To get you started, here are four benefits of encrypting your data:
- If your hardware is stolen, encrypted data is not necessarily breached if the encryption keys aren’t compromised as well. This can save you thousands or even millions in fines and fees from credit card companies and/or the government if you have to be compliant with HIPAA or PCI.
- If you’re in the healthcare industry, you can also save money if your encrypted data ends up stolen but not compromised because HHS does not require notification in that case. In fact, if fewer than 500 individuals are affected, the covered entity (such as a hospital or physician’s office) may inform the Secretary of HHS on an annual basis, as long as it is within 60 days after the end of the calendar year in which the breach took place.
- Medical identity theft is harder to detect than credit card theft and is more profitable. Thieves can use sensitive information to fraudulently buy prescription drugs or bill insurances (especially Medicare) for services never received, often leading to millions of dollars in losses and all around headaches. Encrypting your protected health information (PHI) can help prevent would-be thieves from accessing your data and using it for malicious intent.

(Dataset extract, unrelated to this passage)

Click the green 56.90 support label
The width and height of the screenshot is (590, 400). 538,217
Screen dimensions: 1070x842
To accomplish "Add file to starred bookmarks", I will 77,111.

- The HITECH Act requires everyone to have an Electronic Health Record by 2014, meaning there is a greater reason than ever to keep medical information as protected as possible. The law practically begs for encryption, stating covered entities must have “security methods to ensure appropriate authorization and electronic authentication of health information and specifying technologies or methodologies for rendering health information unusual, unreadable or indecipherable.” It also recommends implementing technologies that “allow individually identifiable health information to be rendered unusable, unreadable or indecipherable to unauthorized individuals when such information is transmitted in the nationwide health information network or physically transported outside of the secured, physical perimeter of a health care provider, health plan, or health care clearinghouse.” While the law doesn’t explicitly say so, encryption is one of the best ways to comply with this requirement.
An important caveat: It’s not just encryption you should invest in, but strong encryption. When encrypted data is breached, part of the reason attackers gain access to sensitive information, like they did with Ashley Madison and VTech is because of weak encryption technologies. When you decide what data is worth protecting, make sure it’s protected well.
While encryption is one tool of many to provide a layered approach to security that is practically required to mitigate risk of unauthorized access, it is not a catch-all. Take a proactive stance against potential incidents by using other measures such as web application firewalls and two-factor authentication along with encrypting your sensitive data so that you are protected if it should fall into the wrong hands.